¿Te volviste ese profesor que juraste nunca ser?

Hay una figura que ronda los pasillos de todos los colegios…

No aparece en los libros ni en los manuales pedagógicos, pero todos saben de quién se habla cuando se le nombra. Es ese profesor que da miedo, que amarga, que humilla. Ese que se escuda en el currículo para ejercer control, que habla más alto que todos para no escuchar lo que lleva dentro. El que grita sin razón, el que castiga con crueldad. Ese que, en lugar de educar, reprime. Ese que tú, alguna vez, juraste no ser.
Y sin embargo, a veces, cuando te escuchas en la sala o te miras en el reflejo de tus alumnos, te das cuenta de que algo se ha roto. Algo se ha deslizado lentamente y, sin darte cuenta, te pareces demasiado a ese maestro que tanto criticabas.

Dime qué te falta… y te diré cómo haces clase

La docencia no es sólo un acto de enseñanza, es una forma de estar en el mundo. Y muchas veces, quienes llegan rotos a la sala terminan rompiendo a otros. Porque no se trata de saber mucho, ni siquiera de tener metodologías sofisticadas: se trata de humanidad. De no desquitarse, de no usar a los estudiantes como chivo expiatorio de las frustraciones que uno carga desde casa, desde la vida, desde la infancia.
Ser profesor no te da derecho a humillar, a maltratar, a ejercer tu dolor como si fuera autoridad. No puedes usar la pedagogía como escudo ni como arma. Porque entonces te vuelves parte del problema. Te conviertes en ese docente que marca para mal, que deja cicatrices en lugar de huellas.

La frustración no puede ser el modelo

Claro que es duro el sistema. Claro que la falta de reconocimiento duele. Claro que muchas veces la precariedad del aula, la violencia, el agotamiento y la falta de apoyo institucional nos van quebrando. Pero nada justifica traspasar esa carga a quienes ven en ti una figura formativa. Si eres profesor, tienes poder. Y con ese poder viene una responsabilidad ética.
Si cada día llegas a clases con amargura, con rabia contenida, con una necesidad de imponerte, entonces hay algo que debes revisar. Porque hay un límite entre el cansancio y la crueldad. Entre la firmeza y la represión. Y ese límite se cruza fácil si uno no se da cuenta.

¿Te volviste ese viejo de mierda del que tus alumnos hablarán durante años?

No confundas respeto con miedo.

A veces creemos que tener el control es que nadie hable, que nadie cuestione, que nadie desafíe. Pero eso no es respeto, es sumisión. Y la sumisión no educa, sólo domestica.

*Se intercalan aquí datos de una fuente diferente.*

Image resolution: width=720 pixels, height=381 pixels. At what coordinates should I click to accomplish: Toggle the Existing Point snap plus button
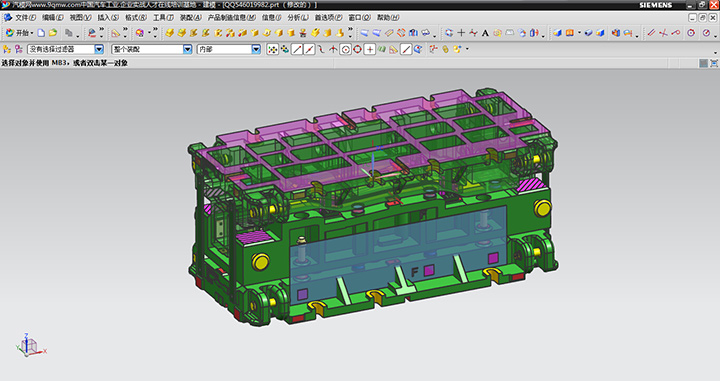(x=370, y=49)
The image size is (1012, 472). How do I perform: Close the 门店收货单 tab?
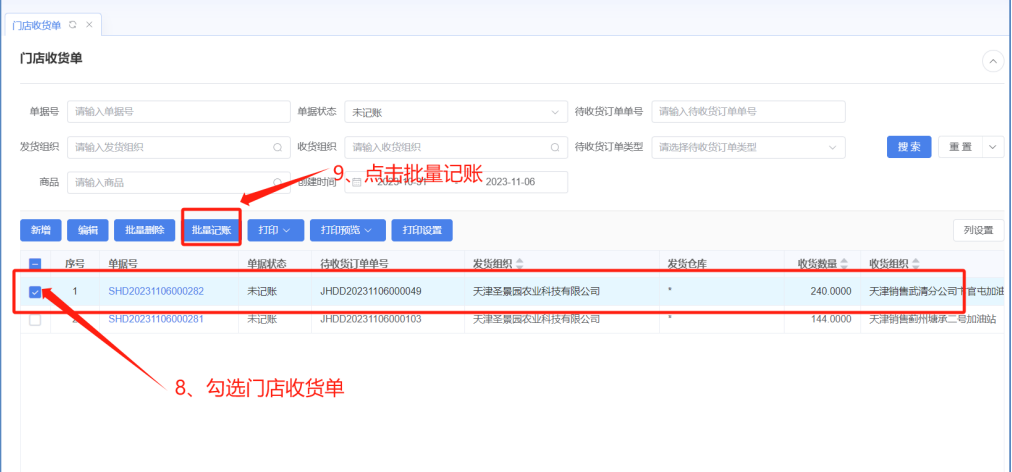(89, 24)
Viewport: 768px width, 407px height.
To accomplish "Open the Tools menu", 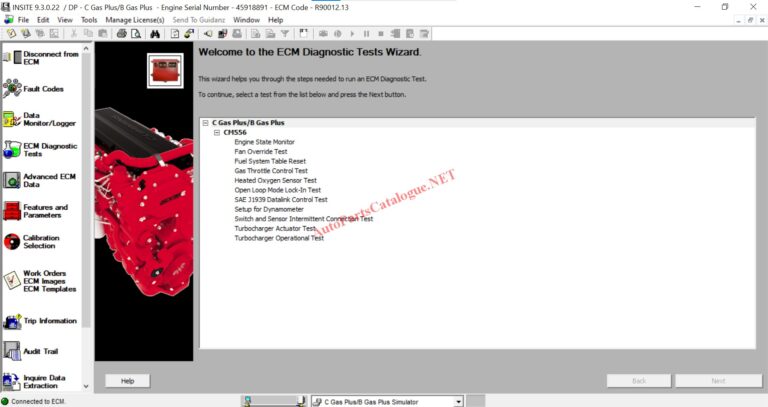I will (x=89, y=20).
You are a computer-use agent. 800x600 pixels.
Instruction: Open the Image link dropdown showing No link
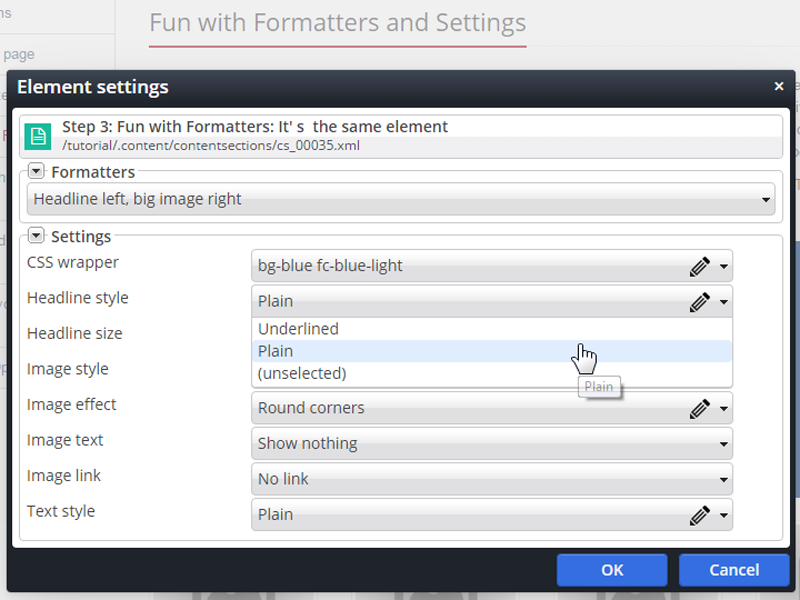492,479
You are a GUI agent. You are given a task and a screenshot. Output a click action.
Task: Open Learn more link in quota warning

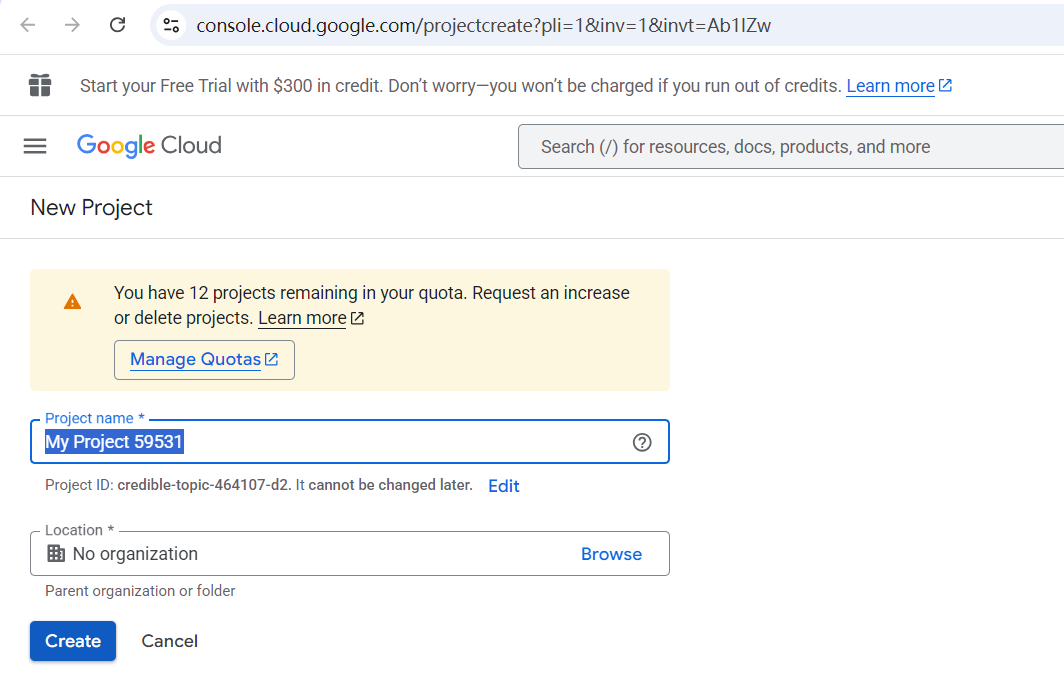point(302,318)
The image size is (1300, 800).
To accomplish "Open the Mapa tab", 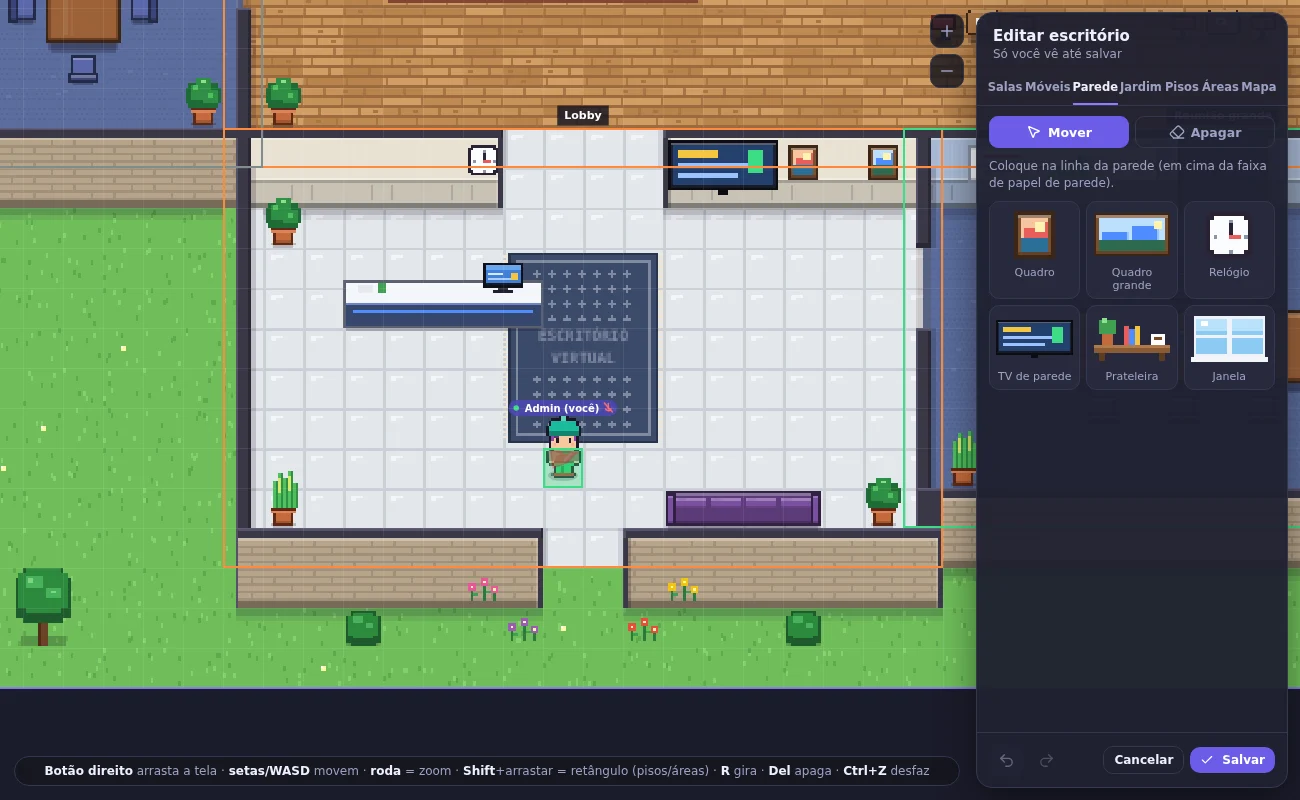I will tap(1258, 87).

Educar es provocar pensamiento, es desafiar e incluso incomodar: pero siempre desde el cuidado; desde el vínculo; desde el deseo de ver crecer al otro.
Si tus estudiantes te tienen miedo, no te respetan: se protegen. Y esa protección emocional que desarrollan los aleja del aprendizaje, de la confianza y de la posibilidad de construir algo verdadero contigo.

Tal vez ya no te escuchas. Tal vez ya no te ves. Tal vez ya no recuerdas cuándo fue la última vez que disfrutaste enseñar, que escuchaste a un estudiante sin prejuicio, que entraste al aula con alegría. Tal vez solo sobrevives.
Pero estás a tiempo: siempre estamos a tiempo. A tiempo de pedir ayuda. A tiempo de ir a terapia, a tiempo de mirar hacia el cielo. A tiempo de decir basta. A tiempo de renunciar si ya no puedes. A tiempo de recuperar el alma antes de que el sistema te devore entero.
Porque si enseñar se vuelve una forma de castigo, si el aula se convierte en un espacio de descarga emocional, si tus alumnos son solo objetos que deben obedecer, entonces perdiste el sentido. Y eso, más que trágico, es algo evitable.

Tú no naciste para destruir. Naciste para formar, para crear.
Y si alguna vez juraste no ser como ese profesor terrible que te marcó, honra esa promesa. Vuélvete el docente que necesitabas cuando eras niño. Vuelve a mirar con ternura, vuelve a sentir orgullo. Vuelve a ser humano.
Tus estudiantes lo merecen. Pero tú también.